What is the number of lines in the data below that contain "Management"? Answer with that number and no other words.

________________________________________

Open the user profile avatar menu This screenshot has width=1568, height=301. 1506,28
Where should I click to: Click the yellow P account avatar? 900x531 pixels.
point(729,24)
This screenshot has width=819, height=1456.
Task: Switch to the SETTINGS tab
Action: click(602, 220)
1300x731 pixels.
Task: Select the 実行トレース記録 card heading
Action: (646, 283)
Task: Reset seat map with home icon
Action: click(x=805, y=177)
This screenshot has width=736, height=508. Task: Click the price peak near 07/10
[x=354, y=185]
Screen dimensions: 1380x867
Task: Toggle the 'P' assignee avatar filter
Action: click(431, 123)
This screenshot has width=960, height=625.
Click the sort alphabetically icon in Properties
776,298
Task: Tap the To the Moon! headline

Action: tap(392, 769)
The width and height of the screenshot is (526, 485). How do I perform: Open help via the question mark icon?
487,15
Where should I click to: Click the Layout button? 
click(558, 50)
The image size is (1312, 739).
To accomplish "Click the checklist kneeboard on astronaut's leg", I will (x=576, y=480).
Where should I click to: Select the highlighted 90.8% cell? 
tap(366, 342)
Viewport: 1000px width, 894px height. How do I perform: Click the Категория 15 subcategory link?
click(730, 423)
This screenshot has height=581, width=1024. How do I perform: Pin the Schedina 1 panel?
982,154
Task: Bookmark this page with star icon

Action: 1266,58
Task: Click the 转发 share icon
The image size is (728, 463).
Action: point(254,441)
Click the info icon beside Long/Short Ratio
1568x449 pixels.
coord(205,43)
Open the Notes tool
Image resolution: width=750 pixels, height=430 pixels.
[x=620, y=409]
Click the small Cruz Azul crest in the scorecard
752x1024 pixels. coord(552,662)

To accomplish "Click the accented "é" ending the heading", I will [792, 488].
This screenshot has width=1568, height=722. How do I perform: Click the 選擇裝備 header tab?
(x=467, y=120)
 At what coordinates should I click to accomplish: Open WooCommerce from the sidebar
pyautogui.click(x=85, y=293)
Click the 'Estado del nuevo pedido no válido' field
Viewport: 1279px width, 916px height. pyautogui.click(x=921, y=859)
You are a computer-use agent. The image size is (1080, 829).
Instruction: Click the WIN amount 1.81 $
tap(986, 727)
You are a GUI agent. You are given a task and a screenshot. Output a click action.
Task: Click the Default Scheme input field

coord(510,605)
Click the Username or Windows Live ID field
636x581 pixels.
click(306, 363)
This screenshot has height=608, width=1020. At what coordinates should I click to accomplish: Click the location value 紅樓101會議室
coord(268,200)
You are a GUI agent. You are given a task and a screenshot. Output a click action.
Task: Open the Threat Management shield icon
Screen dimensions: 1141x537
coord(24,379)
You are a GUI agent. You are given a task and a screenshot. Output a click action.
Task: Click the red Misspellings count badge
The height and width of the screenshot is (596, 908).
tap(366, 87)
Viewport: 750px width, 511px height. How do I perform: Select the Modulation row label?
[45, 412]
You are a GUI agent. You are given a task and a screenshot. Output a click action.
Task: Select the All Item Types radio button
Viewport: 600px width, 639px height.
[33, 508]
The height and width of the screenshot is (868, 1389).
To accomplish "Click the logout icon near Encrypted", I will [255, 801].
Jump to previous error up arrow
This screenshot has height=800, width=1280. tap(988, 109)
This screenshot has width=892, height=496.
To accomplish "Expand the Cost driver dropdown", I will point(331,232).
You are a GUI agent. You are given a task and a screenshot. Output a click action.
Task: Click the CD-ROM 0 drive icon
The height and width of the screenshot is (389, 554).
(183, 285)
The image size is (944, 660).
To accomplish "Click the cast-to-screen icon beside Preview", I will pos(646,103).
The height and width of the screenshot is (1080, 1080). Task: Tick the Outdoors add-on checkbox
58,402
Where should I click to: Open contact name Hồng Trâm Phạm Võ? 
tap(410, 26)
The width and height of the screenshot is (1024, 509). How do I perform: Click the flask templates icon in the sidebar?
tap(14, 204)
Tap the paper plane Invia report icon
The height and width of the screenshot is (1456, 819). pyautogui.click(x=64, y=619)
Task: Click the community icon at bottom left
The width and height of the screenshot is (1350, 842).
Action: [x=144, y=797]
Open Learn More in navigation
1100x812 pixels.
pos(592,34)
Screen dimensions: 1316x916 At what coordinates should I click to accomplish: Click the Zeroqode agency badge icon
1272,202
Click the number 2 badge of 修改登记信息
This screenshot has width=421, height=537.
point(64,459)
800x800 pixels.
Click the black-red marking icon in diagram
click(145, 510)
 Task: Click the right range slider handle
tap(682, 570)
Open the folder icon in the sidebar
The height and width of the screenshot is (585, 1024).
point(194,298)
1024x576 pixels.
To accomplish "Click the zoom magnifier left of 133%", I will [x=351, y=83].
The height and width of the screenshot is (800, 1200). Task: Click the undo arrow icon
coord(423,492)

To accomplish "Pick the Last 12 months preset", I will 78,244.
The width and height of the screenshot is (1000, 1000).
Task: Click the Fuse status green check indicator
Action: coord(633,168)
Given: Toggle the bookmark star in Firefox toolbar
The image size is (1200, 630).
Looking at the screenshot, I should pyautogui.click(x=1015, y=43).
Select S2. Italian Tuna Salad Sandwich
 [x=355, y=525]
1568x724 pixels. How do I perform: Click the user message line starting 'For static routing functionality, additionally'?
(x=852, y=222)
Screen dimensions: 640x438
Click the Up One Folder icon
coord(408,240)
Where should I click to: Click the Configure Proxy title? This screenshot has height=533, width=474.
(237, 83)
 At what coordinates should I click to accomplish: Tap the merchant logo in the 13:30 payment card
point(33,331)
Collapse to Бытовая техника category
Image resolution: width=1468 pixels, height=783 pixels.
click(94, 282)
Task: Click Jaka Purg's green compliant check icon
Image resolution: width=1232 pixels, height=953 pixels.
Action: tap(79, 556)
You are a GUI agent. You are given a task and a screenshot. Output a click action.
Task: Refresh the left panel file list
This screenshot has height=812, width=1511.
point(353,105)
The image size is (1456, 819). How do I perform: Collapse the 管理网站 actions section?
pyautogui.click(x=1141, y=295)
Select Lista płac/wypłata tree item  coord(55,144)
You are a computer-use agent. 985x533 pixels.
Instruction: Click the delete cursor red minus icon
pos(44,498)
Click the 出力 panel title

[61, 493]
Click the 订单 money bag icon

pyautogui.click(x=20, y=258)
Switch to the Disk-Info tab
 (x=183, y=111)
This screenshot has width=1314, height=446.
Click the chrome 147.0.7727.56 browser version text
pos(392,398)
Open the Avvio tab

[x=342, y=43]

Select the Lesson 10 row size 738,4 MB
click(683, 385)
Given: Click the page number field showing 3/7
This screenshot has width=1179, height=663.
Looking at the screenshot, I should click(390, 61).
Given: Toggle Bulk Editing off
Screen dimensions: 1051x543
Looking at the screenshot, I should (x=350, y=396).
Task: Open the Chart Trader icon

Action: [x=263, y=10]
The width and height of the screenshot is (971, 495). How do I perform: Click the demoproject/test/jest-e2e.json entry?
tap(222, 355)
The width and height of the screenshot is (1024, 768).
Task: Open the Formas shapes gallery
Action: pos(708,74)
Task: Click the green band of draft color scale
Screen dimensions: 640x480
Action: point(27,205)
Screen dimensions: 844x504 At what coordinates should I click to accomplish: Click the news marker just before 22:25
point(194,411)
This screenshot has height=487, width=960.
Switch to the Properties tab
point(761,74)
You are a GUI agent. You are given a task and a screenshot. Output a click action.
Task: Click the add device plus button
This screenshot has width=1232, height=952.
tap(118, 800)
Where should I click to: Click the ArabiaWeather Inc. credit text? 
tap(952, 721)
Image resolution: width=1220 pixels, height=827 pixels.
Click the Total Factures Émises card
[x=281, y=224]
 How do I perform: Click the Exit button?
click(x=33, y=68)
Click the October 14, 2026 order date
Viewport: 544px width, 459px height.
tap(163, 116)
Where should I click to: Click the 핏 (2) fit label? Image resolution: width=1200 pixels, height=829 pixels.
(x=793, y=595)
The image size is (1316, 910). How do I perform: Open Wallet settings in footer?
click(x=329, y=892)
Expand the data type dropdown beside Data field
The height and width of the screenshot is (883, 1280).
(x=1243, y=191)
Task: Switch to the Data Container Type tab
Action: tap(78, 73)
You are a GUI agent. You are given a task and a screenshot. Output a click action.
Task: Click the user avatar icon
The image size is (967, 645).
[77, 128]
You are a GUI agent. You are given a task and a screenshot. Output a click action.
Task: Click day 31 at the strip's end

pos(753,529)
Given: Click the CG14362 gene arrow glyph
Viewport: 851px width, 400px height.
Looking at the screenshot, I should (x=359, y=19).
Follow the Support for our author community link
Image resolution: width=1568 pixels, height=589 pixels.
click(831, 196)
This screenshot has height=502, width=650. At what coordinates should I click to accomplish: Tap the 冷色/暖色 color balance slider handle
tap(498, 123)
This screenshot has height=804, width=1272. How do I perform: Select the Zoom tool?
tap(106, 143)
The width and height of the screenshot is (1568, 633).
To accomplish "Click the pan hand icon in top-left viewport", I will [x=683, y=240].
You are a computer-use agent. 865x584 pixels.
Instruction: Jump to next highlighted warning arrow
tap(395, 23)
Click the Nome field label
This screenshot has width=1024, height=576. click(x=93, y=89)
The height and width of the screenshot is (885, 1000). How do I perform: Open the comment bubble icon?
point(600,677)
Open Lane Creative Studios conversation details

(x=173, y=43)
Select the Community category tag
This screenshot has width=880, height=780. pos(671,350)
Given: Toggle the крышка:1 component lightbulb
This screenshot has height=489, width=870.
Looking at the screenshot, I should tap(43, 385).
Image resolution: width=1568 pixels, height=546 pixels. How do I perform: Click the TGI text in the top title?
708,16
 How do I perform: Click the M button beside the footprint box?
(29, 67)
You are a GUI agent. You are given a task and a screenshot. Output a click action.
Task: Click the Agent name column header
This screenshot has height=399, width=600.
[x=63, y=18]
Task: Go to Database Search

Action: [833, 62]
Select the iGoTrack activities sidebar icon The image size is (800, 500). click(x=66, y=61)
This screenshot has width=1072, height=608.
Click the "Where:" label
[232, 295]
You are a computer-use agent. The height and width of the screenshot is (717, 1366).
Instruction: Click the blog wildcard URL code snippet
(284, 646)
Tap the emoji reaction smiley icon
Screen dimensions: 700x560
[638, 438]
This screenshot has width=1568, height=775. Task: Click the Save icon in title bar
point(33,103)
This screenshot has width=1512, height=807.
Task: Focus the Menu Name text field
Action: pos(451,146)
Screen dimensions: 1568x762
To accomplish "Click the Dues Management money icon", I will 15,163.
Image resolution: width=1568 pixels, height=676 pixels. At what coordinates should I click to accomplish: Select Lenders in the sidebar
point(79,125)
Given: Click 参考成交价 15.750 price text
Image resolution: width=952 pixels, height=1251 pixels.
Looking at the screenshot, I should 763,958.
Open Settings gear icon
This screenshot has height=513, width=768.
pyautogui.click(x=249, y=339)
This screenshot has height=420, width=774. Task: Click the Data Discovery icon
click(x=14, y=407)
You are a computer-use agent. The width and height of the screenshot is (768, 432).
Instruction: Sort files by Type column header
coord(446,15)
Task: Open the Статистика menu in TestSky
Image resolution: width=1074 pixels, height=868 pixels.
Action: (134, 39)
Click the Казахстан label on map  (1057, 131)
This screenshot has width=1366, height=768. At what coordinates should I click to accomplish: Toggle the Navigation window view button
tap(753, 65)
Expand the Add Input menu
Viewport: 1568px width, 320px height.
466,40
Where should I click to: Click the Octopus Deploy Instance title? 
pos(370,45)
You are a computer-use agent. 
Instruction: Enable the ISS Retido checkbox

________________________________________

SOLUTION TO THIS TASK:
2